— Prompt —
Extract from the entries below, exactly as given, only the lines from the line containing "Vitamin D3 & K2 Chews [heading] (547, 1652)" to the line containing "Go Zinc Complex 1-A-Day [heading] (702, 1209)", both lines included.

[Saved data entries]
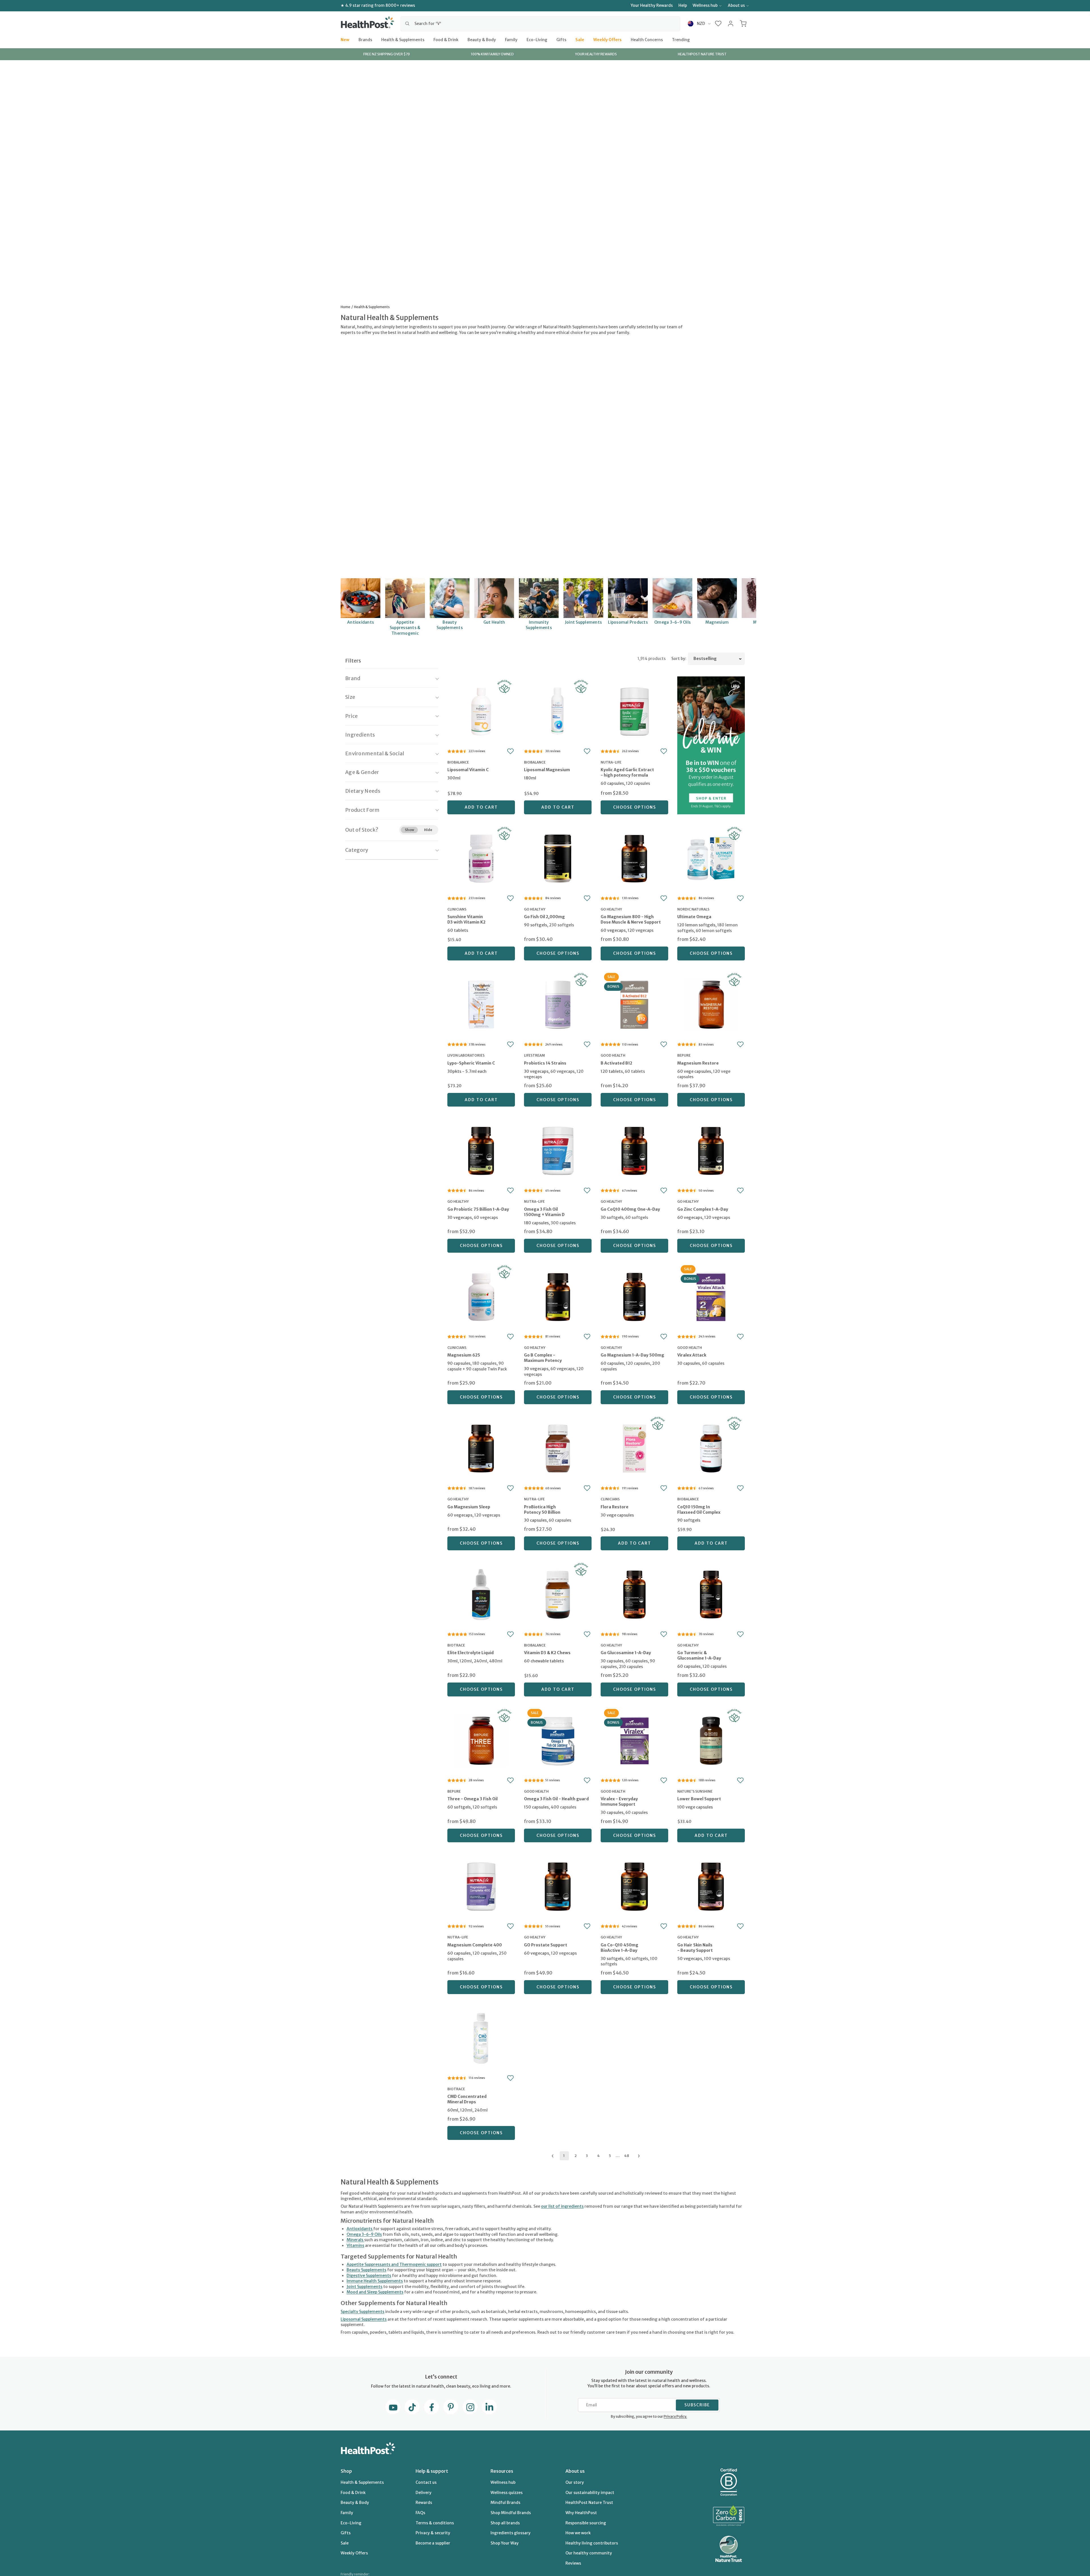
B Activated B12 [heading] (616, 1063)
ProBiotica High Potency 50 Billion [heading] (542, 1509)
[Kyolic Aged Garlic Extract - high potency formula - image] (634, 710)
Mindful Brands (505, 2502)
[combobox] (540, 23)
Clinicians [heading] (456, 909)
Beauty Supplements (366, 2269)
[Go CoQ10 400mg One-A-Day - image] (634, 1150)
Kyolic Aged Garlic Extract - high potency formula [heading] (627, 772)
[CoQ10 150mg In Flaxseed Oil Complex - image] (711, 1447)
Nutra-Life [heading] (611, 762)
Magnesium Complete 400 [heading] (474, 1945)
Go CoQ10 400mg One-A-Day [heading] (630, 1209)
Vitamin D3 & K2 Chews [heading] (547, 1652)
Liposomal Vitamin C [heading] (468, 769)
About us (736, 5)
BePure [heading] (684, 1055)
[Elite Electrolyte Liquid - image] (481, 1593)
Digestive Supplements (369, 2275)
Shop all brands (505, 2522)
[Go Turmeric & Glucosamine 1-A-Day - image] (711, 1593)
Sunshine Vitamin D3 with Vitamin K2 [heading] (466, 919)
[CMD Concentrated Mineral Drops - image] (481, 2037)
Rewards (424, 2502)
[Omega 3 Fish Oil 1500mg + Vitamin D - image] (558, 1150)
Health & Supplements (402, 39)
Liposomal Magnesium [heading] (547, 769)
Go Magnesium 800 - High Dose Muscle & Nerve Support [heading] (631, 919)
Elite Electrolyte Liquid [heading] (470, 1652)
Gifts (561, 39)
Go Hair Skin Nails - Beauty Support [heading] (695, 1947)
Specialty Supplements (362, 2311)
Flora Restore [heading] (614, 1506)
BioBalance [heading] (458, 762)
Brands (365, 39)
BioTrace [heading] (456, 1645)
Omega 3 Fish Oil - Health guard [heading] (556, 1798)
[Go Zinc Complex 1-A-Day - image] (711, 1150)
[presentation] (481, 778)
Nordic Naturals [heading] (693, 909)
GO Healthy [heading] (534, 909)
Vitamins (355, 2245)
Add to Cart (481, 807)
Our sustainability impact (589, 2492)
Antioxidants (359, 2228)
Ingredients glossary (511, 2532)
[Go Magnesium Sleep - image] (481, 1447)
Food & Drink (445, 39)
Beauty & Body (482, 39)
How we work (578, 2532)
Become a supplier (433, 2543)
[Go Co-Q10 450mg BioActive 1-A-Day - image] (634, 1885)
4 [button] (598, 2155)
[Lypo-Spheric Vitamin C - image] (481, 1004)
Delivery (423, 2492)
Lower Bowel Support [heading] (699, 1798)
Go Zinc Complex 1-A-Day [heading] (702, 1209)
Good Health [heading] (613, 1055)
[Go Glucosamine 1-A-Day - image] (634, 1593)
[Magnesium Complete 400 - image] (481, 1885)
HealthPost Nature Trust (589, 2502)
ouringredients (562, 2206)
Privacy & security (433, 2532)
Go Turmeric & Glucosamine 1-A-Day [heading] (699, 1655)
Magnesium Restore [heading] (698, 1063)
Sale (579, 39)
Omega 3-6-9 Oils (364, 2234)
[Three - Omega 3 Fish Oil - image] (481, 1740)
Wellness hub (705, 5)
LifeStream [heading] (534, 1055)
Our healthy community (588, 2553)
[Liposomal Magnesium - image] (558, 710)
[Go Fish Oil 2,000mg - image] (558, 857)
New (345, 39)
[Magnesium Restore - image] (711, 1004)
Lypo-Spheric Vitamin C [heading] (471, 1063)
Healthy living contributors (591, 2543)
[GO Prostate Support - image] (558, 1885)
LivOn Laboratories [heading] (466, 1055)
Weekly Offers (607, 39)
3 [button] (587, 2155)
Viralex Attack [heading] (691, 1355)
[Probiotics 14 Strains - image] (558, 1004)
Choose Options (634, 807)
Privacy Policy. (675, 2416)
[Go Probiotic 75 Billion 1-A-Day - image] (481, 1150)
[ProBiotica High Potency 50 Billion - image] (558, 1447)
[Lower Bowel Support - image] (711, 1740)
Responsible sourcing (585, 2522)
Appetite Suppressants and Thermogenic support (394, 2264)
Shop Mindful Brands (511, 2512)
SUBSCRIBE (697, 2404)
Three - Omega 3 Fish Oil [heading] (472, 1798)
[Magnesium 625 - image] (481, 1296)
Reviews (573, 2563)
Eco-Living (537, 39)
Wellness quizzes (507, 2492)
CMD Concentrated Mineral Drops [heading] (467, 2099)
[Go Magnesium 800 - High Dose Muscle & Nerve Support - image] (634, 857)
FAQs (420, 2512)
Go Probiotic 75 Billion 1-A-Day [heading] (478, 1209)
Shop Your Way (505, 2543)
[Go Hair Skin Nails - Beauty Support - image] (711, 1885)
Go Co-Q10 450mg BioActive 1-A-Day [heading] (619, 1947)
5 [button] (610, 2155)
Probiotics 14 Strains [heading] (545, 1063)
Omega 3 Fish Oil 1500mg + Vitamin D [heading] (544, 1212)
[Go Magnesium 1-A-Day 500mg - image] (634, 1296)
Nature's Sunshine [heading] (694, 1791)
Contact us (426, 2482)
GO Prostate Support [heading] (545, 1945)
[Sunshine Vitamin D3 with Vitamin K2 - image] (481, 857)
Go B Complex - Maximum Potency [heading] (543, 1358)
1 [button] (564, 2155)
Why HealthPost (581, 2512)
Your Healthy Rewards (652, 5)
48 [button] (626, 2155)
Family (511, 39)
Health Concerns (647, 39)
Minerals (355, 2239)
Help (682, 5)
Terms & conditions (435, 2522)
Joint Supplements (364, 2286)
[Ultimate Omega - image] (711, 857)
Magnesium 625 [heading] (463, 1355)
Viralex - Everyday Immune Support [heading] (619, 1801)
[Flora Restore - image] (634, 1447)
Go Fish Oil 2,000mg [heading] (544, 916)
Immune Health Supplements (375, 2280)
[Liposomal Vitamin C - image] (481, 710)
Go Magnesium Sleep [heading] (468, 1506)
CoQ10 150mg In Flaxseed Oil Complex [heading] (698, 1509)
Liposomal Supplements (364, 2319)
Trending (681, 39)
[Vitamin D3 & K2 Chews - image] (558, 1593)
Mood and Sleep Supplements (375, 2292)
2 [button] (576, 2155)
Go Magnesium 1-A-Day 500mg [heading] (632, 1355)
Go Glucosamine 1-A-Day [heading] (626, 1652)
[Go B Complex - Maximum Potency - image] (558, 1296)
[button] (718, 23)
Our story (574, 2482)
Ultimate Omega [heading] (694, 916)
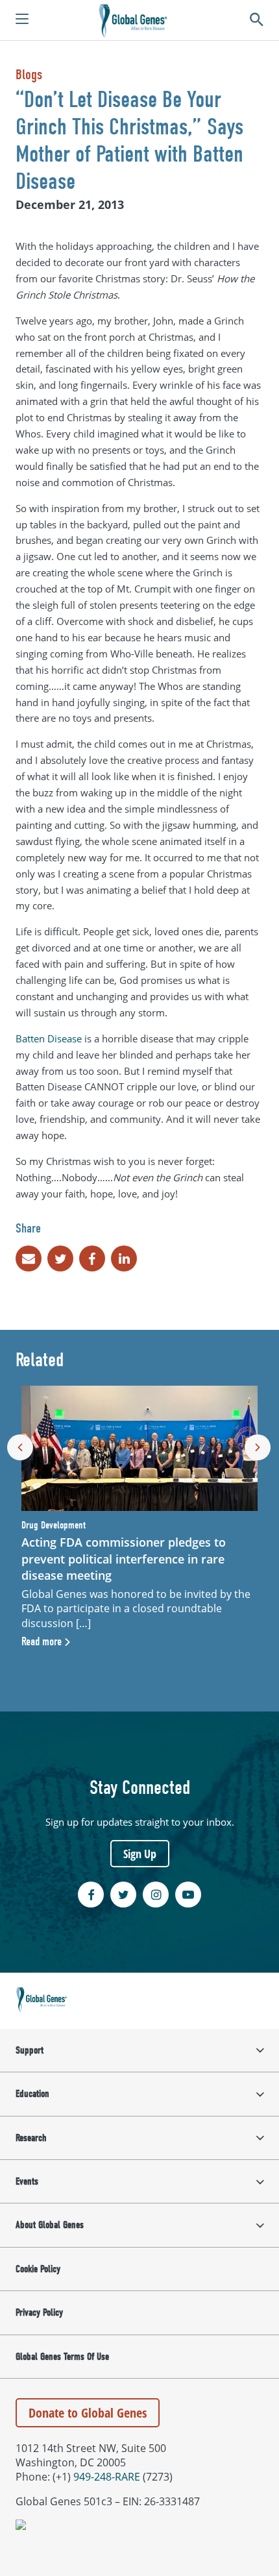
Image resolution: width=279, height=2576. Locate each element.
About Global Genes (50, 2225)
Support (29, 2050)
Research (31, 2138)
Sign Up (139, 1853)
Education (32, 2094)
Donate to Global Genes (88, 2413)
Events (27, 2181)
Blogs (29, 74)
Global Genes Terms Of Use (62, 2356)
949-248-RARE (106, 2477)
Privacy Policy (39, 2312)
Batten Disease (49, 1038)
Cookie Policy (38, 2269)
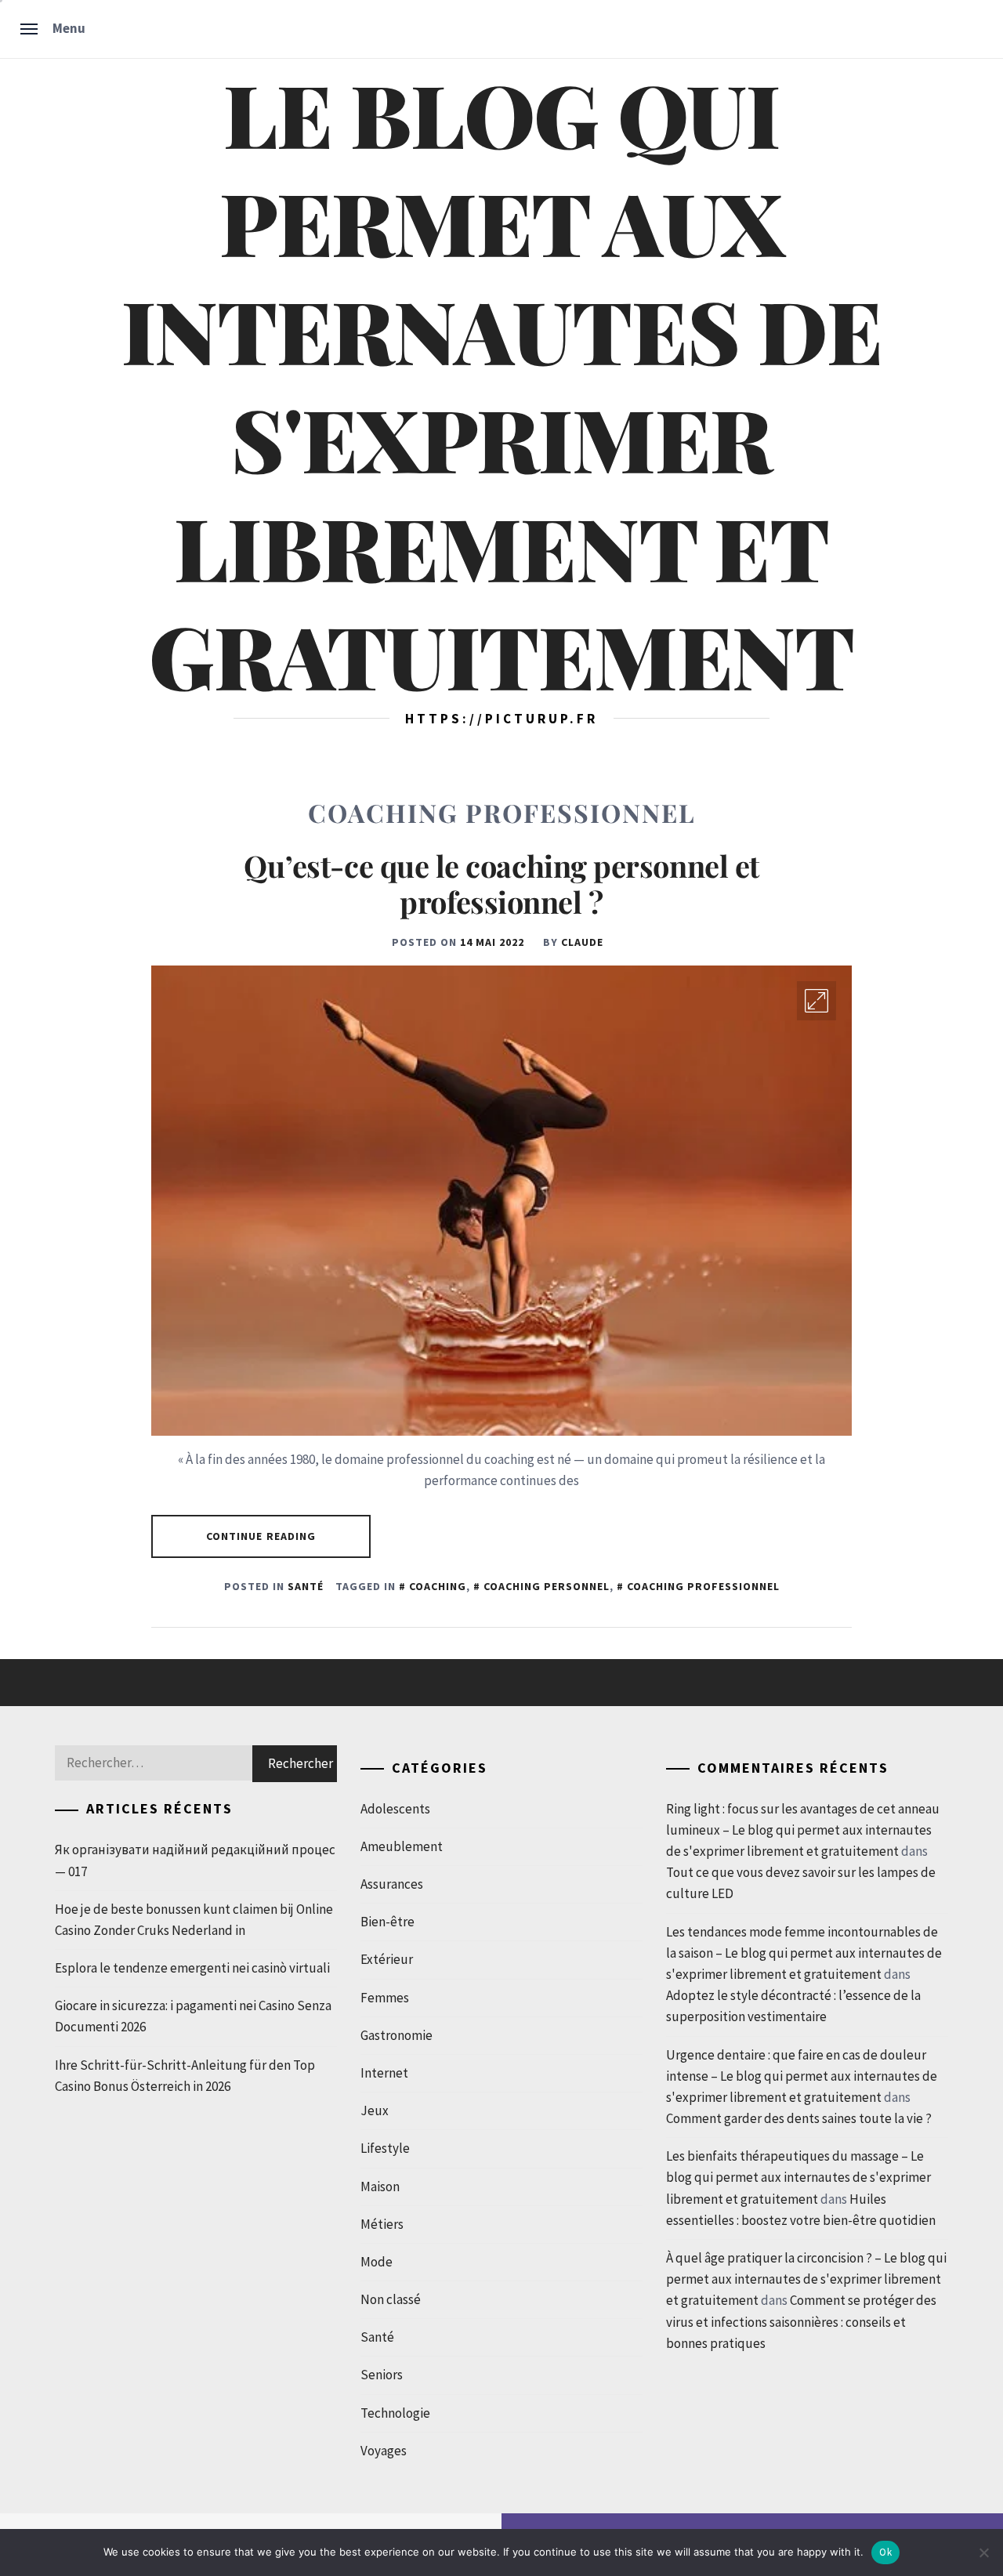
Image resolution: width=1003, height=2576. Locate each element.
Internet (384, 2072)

— Written answer —
Vitamin D3 & K2 Chews [heading] (547, 1652)
Liposomal Vitamin C [heading] (468, 769)
About us (736, 5)
BePure [heading] (684, 1055)
[Elite Electrolyte Liquid - image] (481, 1593)
Digestive Supplements (369, 2275)
Shop all brands (505, 2522)
[Go Turmeric & Glucosamine 1-A-Day - image] (711, 1593)
Sunshine Vitamin D3 with Vitamin K2 [heading] (466, 919)
[CMD Concentrated Mineral Drops - image] (481, 2037)
Rewards (424, 2502)
[Omega 3 Fish Oil 1500mg + Vitamin D - image] (558, 1150)
Health & Supplements (402, 39)
Liposomal Magnesium [heading] (547, 769)
Go Magnesium 800 - High Dose Muscle & Nerve Support [heading] (631, 919)
Elite Electrolyte Liquid [heading] (470, 1652)
Gifts (561, 39)
Go Hair Skin Nails - Beauty Support [heading] (695, 1947)
Specialty Supplements (362, 2311)
Flora Restore [heading] (614, 1506)
BioBalance [heading] (458, 762)
Brands (365, 39)
BioTrace [heading] (456, 1645)
Omega 3 Fish Oil - Health guard [heading] (556, 1798)
[Go Zinc Complex 1-A-Day - image] (711, 1150)
[presentation] (481, 778)
Nordic Naturals [heading] (693, 909)
GO Healthy [heading] (534, 909)
Vitamins (355, 2245)
Add to Cart (481, 807)
Our sustainability impact (589, 2492)
Antioxidants (359, 2228)
Ingredients glossary (511, 2532)
[Go Magnesium Sleep - image] (481, 1447)
Food & Drink (445, 39)
Beauty & Body (482, 39)
How we work (578, 2532)
Become a supplier (433, 2543)
[Go Co-Q10 450mg BioActive 1-A-Day - image] (634, 1885)
4 [button] (598, 2155)
[Lypo-Spheric Vitamin C - image] (481, 1004)
Delivery (423, 2492)
Lower Bowel Support [heading] (699, 1798)
Go Zinc Complex 1-A-Day [heading] (702, 1209)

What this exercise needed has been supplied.